■ EXERCISE DIRECTIONS
Reproduce the listing from the line with "This screenshot has" through the end, swapping "review" for "testimonial" and keeping everything else the same. Leave out the pictures.

++++++++++

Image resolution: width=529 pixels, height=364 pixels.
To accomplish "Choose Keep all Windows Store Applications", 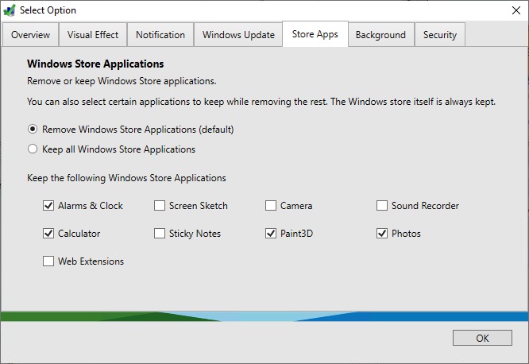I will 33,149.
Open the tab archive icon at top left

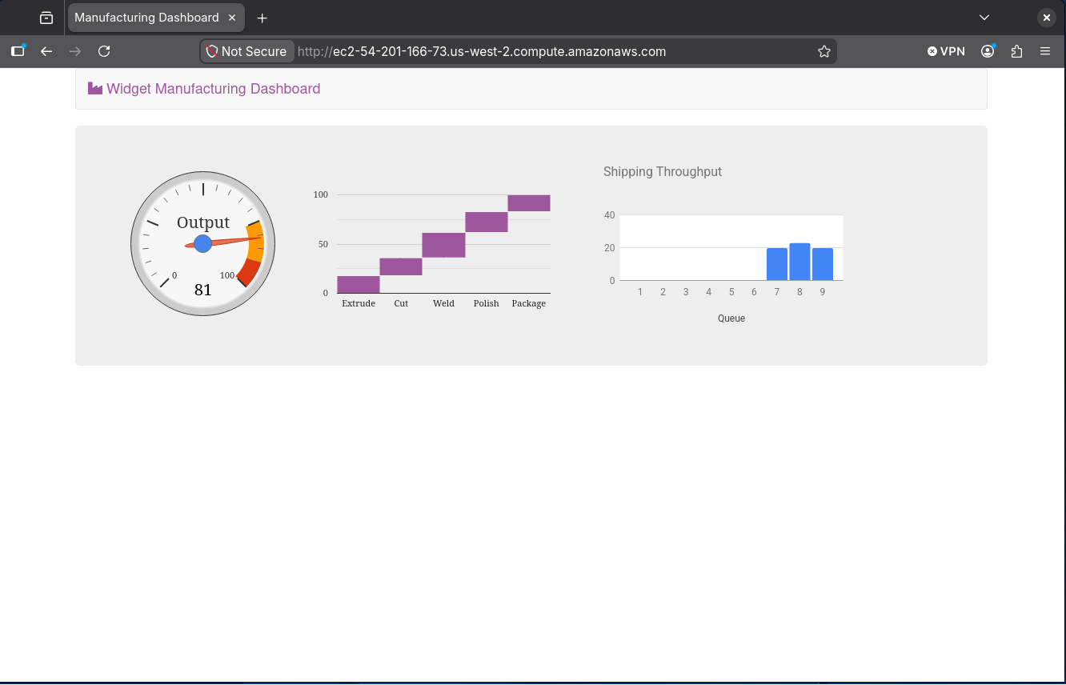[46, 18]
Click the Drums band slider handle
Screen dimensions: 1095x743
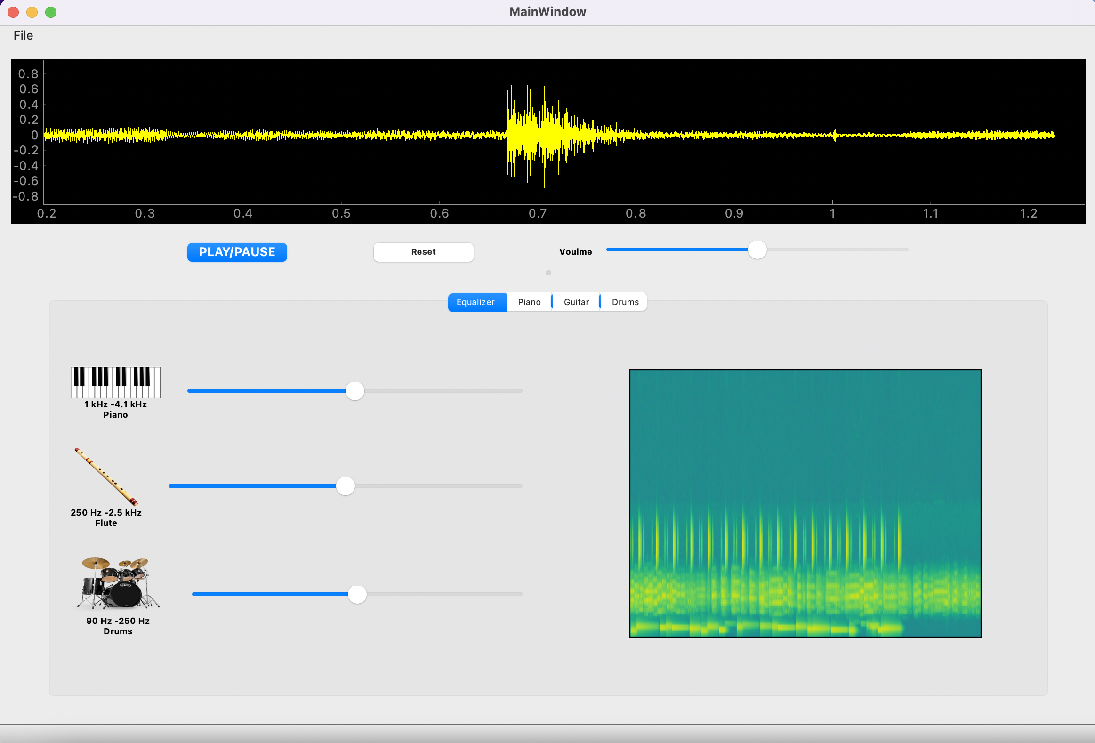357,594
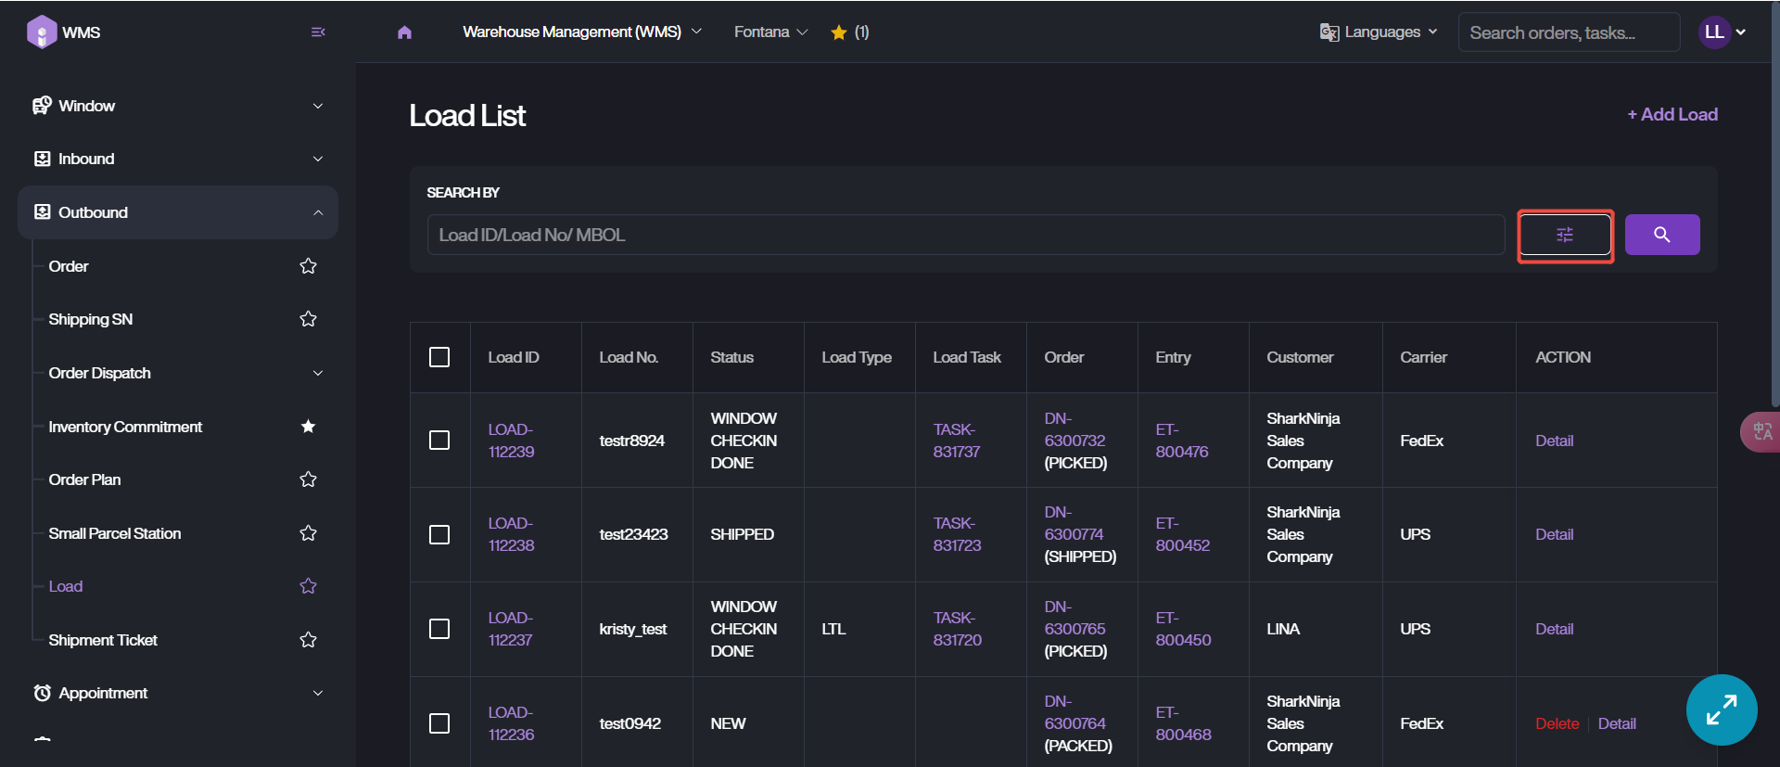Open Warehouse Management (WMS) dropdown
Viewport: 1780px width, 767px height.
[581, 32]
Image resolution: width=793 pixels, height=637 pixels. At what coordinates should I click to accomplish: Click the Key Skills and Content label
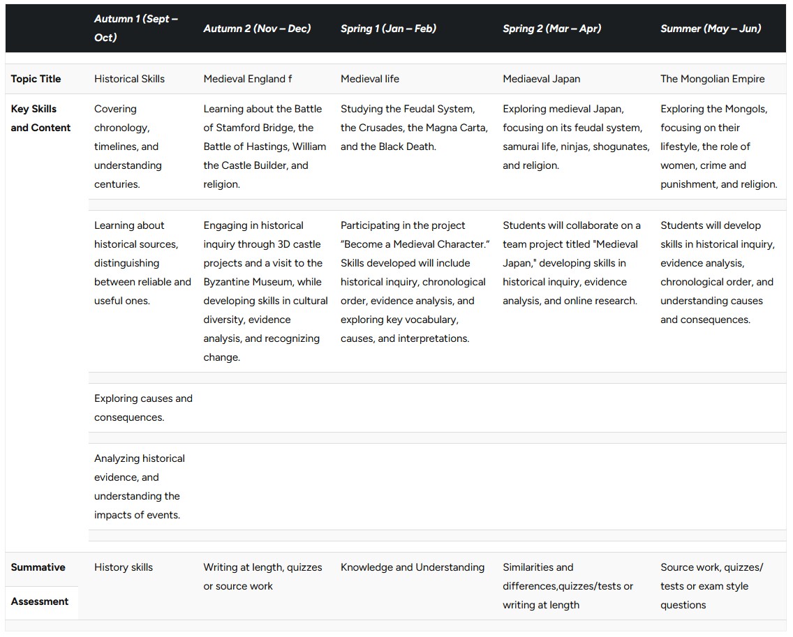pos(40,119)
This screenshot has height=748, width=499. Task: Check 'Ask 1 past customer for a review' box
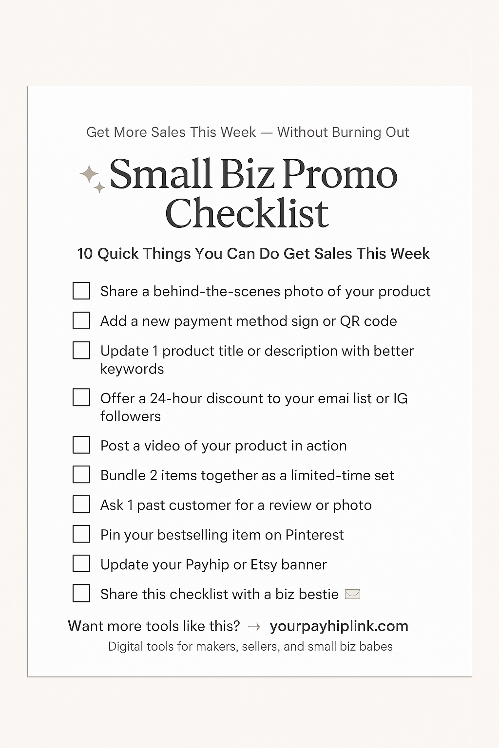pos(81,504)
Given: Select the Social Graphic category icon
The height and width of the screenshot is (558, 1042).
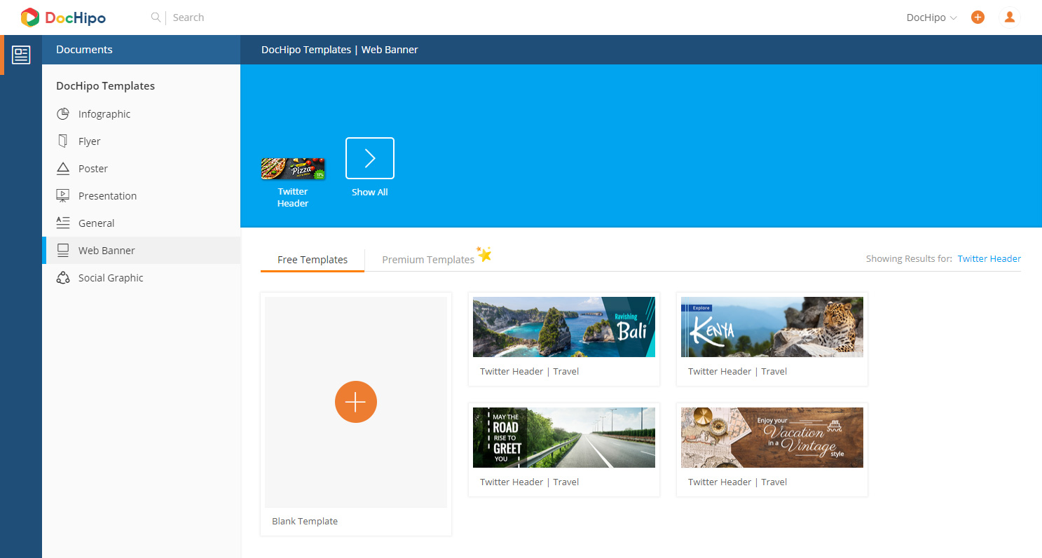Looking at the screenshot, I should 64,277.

++++++++++

■ ANSWER FOR THIS EXERCISE
This screenshot has height=748, width=499. Task: Check 'Ask 1 past customer for a testimonial' box
pos(81,504)
Given: Select the Social Graphic category icon
The height and width of the screenshot is (558, 1042).
Looking at the screenshot, I should 64,277.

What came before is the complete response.